If what you are talking about is emotionally charged and you need to pay attention to body language and tone and respond quickly to how the other person will react to what you are saying, do it in person, don’t text or call or email.
If you have useless information, post it on social media 😛
5. Not Accounting for Bias
If you ask a hammer salesman for help, the hammer salesman will likely recommend a hammer. If you ask a drug salesman for help, the drug salesman will likely recommend a drug. Whoever you ask for help will give you the solutions they have used for their life. Recognize this and exercise wisdom in choosing who you ask for help.
Be aware of bias. Ask help from people who recently solved problems similar to yours in the way you want to solve your own problems.
The person you ask help from will always bias their advice towards leading you to live a life similar to their own life. Everyone thinks they make good life decisions, so their advice will be based on their own decisions. If they don’t have the life you want, take their advice with a grain of salt.
Furthermore, if they have the life you want but they achieved it 10-30 years before you, know that the world has changed so their advice is likely out of date. Taking advice that is biased to a world that is long in the past is equally bad as taking advice that is biased to solutions you do not want to use.
Misc Comments
- Healthy people expect healthy ways of asking: politely and respectfully. If you’re accustomed to unhealthy ways of asking for help, recognize that you will alienate healthy people from understanding or engaging with you.
- If you ask for help in unhealthy ways, the only people who understand you are other unhealthy people. It’s nice that unhealthy people are willing to help, but they often lack the healthy skills to effectively help. This means the only advice you will get is unhealthy advice.
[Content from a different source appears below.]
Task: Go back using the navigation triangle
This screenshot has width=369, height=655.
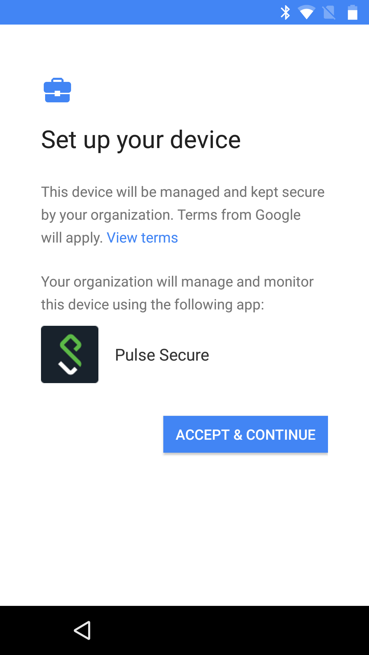Action: click(82, 630)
So make sure 1. the person you’re asking is healthy 2. the way you ask is healthy so that 3. the advice you’re getting will lead you to a healthy life.
- I followed the advice of old people who said they regret choosing career over family. So I chose family over career and I suffered the consequences of fighting for survival without money or a career. Then I realized the bias in the survey: them saying they regret career over family is a luxury they could afford to say only because they had a career. If you polled old people without a career and without a family they would wish they had a career and family.
- Don’t take advice blindly. All advice is biased and you need to think through what the message is and how it applies to you.